- 本文:
• • • • •
アメリカ中間選挙2022ー概要・争点を分かりやすく解説!

2022年11月07日・国際 ・by ろーど

11月8日に迫ったアメリカ中間選挙。与野党でインフレ対策などについて大きく方針が分かれています。ところで、アメリカの大統領選挙は身近に知っている人も多いと思いますが、中間選挙はいったいなんなのかあまり知らない人もいるかと思います。そもそも中間選挙とはどのような選挙なのでしょうか?また、与野党で他にどんな争点があるのでしょうか? 今回はそんなアメリカ中間選挙について分かりやすく解説しました。

中間選挙とは?

中間選挙とは、4年に一度行われる大統領選挙の「中間」の年にアメリカで行われる連邦議会の上院・下院の議員選挙や州知事選挙などの公職選挙のことです。今年2022年に行われる中間選挙は、11月8日(火)が投開票日となっています。

そもそも連邦議会って?

ここで少しではありますが、アメリカの連邦議会について簡単に説明したいと思います。

イメージとしては、連邦議会は日本でいう国会に相当します。日本の国会は衆議院と参議院の二院制で構成されていますが、アメリカの連邦議会も上院と下院という二院で構成されています。選出方法や任期、議席数なども日本の国会のように、上院下院でそれぞれ異なります。上院は大統領指名人事の承認や条約の承認の権限を有している一方で、下院は予算の先議権や大統領などに対し弾劾訴追を行う権限を有しているといったように、両院でバランスをとりながら立法府が成り立っています。

二大政党制のアメリカ

日本では自民党や立憲民主党、公明党などのように、議席数に差はあれど、さまざまな政党が競合している多党制であるのに対し、アメリカでは民主党と共和党の二大政党制となっています。政党の掲げる方針の違いは後の項目で触れますが、大まかに分けると民主党がリベラル派で共和党が保守派です。つまり、民主党は「社会福祉や生活保護を考えるのは政府の義務であり、政府による一定の市場介入を是とする」スタンスで、共和党は「自由な市場競争を重んじ、政府の介入を最小限にとどめる」スタンスと言えます。

アメリカの議会選挙ではこの二つの政党のうち、どちらが議席をより多く獲得するかが注目されます。

現在の勢力

では、中間選挙前現在の上院と下院のそれぞれにおいて民主党と共和党は議席数をどれほど占めているのでしょうか。

まず上院の定数は100議席です。現在は無所属を含む民主党系と、共和党はともに50議席で同数となっており、議席数だけ見ると両党で拮抗しているように見えますが、もし採決で同数の場合は、上院の議長を務める民主党のハリス副大統領が1票を投じるので、事実上の多数派は民主党という状態です。今回の選挙では民主党議員の14議席、及び共和党議員の21議席の計35議席が改選となります。 米政治サイトのリアル・クリア・ポリティクス(RCP)の11月7日時点の分析によると、上院の議席数の予想は非改選議席を含め民主党が44議席、共和党が48議席でどちらに転ぶかわからない接戦区が8議席と両党拮抗しています。
• • • • •
抽出されたデータ項目:
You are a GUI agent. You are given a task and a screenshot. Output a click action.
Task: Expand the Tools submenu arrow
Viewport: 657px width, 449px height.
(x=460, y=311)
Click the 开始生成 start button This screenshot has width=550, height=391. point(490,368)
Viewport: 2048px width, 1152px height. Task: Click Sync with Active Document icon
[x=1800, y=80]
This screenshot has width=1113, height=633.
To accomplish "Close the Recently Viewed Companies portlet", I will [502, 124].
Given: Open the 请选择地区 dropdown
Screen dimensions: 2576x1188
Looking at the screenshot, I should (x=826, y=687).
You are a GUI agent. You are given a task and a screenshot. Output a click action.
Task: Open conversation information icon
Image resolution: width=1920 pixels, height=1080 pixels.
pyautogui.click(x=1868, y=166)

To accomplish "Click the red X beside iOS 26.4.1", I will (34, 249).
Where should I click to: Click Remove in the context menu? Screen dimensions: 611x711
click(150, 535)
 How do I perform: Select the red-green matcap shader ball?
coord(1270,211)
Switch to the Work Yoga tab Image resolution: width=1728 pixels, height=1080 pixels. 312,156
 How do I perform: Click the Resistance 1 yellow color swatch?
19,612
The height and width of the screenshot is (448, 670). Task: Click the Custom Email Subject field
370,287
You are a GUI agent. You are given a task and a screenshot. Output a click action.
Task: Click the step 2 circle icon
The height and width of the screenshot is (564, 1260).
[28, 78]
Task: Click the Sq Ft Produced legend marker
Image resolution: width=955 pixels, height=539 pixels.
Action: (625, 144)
• • • • •
- 小問 1:
アメリカ中間選挙の解説文から、「2022年11月07日・国際 ・by ろーど」から「て分かりやすく解説しました。」までの部分を一字一句たがえずに書き写してください。
- 小問 2:
アメリカ中間選挙の解説文について、示されている最後の文に続く部分を書いてください。

- 正解 1:
2022年11月07日・国際 ・by ろーど

11月8日に迫ったアメリカ中間選挙。与野党でインフレ対策などについて大きく方針が分かれています。ところで、アメリカの大統領選挙は身近に知っている人も多いと思いますが、中間選挙はいったいなんなのかあまり知らない人もいるかと思います。そもそも中間選挙とはどのような選挙なのでしょうか?また、与野党で他にどんな争点があるのでしょうか? 今回はそんなアメリカ中間選挙について分かりやすく解説しました。

- 正解 2:
一方、下院の定数は435議席です。それに対して現在は民主党が220議席、共和党が212議席、欠員3議席と民主党が多数派となっています。今回の選挙ではすべての議席が改選されます。 こちらもRCPの分析によると、下院の議席数の予想は非改選議席を含め民主党が174議席、共和党が227議席でどちらに転ぶかわからない接戦区が34議席と、拮抗していた上院に対し、下院は共和党が優勢と見られています。

中間選挙の重要性

中間選挙は政権への審判

中間選挙は、大統領選挙の任期4年の「中間」に行われる選挙であることから、現職の大統領の政権に対する評価の場でもあるとされています。ですので今回はバイデン大統領に対するいわゆる「中間テスト」のような機会となります。

アメリカでは多くの場合、連邦議会が法律を制定します。法案は上下両院で承認された上で大統領の署名をもって成立するのです。したがって、大統領にとって、自分が所属する政党が上院や下院の多数派になっているかどうかが、政策を遂行する上で大いに関係してきます。 つまり、今回の選挙では、バイデン大統領の民主党が上下両院で多数派になることができたら、その後の政権運営がスムーズに進みやすくなり、2年後に控える大統領選挙に向けて、民主党側に弾みがつくというわけです。 逆に、上下両院で、あるいはいずれかで共和党が多数派になってしまうと、民主党側が提出する法案は成立しにくくなり、バイデン大統領は厳しい政権運営を迫られることになります。

もし、これまでのバイデン政権の運営が人々に評価されていれば民主党の議席数は期待できるものになるかもしれませんが……

※バイデン政権の1年目について当選からの流れを解説した記事はこちら! ・バイデン政権、1年目にして大ピンチ!(前編) ・バイデン政権、1年目にして大ピンチ!(後編)

歴史的には与党に不利

これまでの事例を見てみると、中間選挙は政権与党に厳しい目が向けられ、大統領選で勝った政党が議席を減らす場合が多いようです。

第二次世界大戦後から今までに行われてきた中間選挙19回のデータによると、与党はこの中間選挙の際に平均して下院は27議席、上院は3〜4議席を失ってしまっています。この数字からも伺えるように、与党は19回の選挙のうちの大半で議席数を減らしてしまっていて、逆に増やすことができたのは下院で2回、上院で4回という結果となっています。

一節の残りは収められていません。